Shadow Code: The AI Output Nobody Reviews

You are shipping features faster than ever. You also have no idea what half of them actually do.

That is the shadow code problem. And it is not a theoretical risk — it is already happening in your codebase.

The Code Delirium

AI coding assistants are genuinely useful. A well-prompted model can produce working, structured code in seconds. For many engineers, this feels like a superpower. It also creates a trap.

The trap has a name: code delirium. Feature after feature, sprint after sprint, the velocity feels irresistible. You finish one prompt and immediately start the next. The model outputs. You review — briefly, because the output looks reasonable. You commit.

Repeat.

The compounding effect is invisible until it is not. At some point, you realize you have a production system that nobody fully understands anymore.

What Shadow Code Is

Shadow code is not just technical debt. Technical debt is code you chose to write imperfectly. Shadow code is code that nobody consciously chose at all.

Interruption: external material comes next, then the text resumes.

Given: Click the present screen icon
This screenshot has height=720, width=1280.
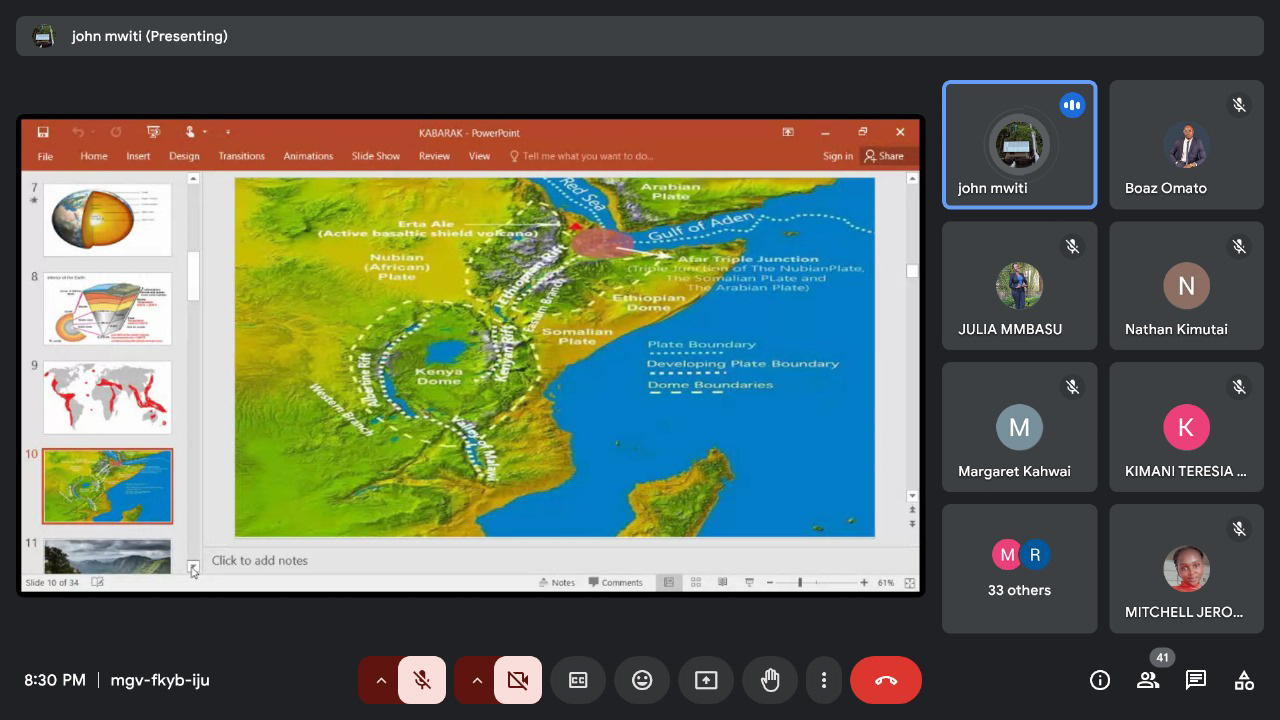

It lives in the gaps between your prompts. It is the helper function the model added “for completeness.” The abstraction layer that handles five edge cases your application will never hit. The error-handling pattern that conflicts with the pattern two modules over — because the model did not know about it.

Nobody reviewed it. Not really. You scanned it. You ran the tests. You shipped it.

Why This Is Dangerous

The problems are not abstract.

Unnecessary code. Models generate complete solutions. Complete means generalized. Generalized means bloated for your specific context. Your application gets heavier, slower, and harder to reason about with every AI-generated feature.

Security vulnerabilities. Unreviewed authentication logic, database queries, and API endpoints are an attack surface. The OWASP Top 10 vulnerabilities — SQL injection, broken access control, insecure deserialization — do not care how fast you shipped. They slip in quietly, especially when nobody reads the full diff.

Architectural estrangement. This is the most underrated consequence. The longer you let the model make architectural decisions unchallenged, the more distant you become from your own system. Solution paths are accepted, not understood. The mental model of your codebase fades. You become a prompt engineer managing a codebase you no longer own.

Frameworks Help, But Not Enough

There is genuine protection in using well-established frameworks. Models trained on large public codebases have seen Rails, Django, Spring, and NestJS thousands of times. When you work within a known framework and give the model that structure, it tends to follow established patterns — including the best practices baked into that ecosystem.

This is real, and it is not nothing.

But it does not solve the fundamental problem. Frameworks provide structural guardrails. They do not prevent unnecessary abstractions. They do not catch the subtle security issue in the authentication flow. They do not stop you from losing ownership of your own software.

What to Do About It

The answer is not to stop using AI assistants. That is not realistic, and it would not be the right call even if it were.

The answer is to engineer the review process back in — deliberately, structurally.

Instruction files. GitHub Copilot supports .github/copilot-instructions.md. Use it. Specify which patterns are allowed, which are forbidden, how errors should be handled, which layers the model is permitted to touch. Other tools, including Claude Projects, support equivalent system-level instructions. Write them. Be specific.

Automated pre-commit security checks. Create a sub-agent or pre-commit hook that runs an OWASP Top 10 check before every commit. This does not have to be manual. Another model can do it. The key is that it is mandatory and happens every time — not when you remember to do it.

Review your guardrails, too. Here is where most teams fail. The instruction files and sub-agent prompts are often themselves AI-generated. That is fine. But they are also code — they can drift, become outdated, or never actually reflect what you intended. Review them on a schedule. Treat them like any other critical configuration.

The Ownership Question

Speed without ownership is not productivity. It is delegation without accountability.

The model does not own your codebase. You do. Every line that ships is yours — regardless of who generated it. That is not a moral position; it is a practical one. When the production incident happens at 2am, the model will not be on call.

Read the diff.

Understand what you are shipping.

Set the guardrails, then audit the guardrails.

Standing still is not an option. But shipping code you do not understand is not progress. It is a different kind of standing still.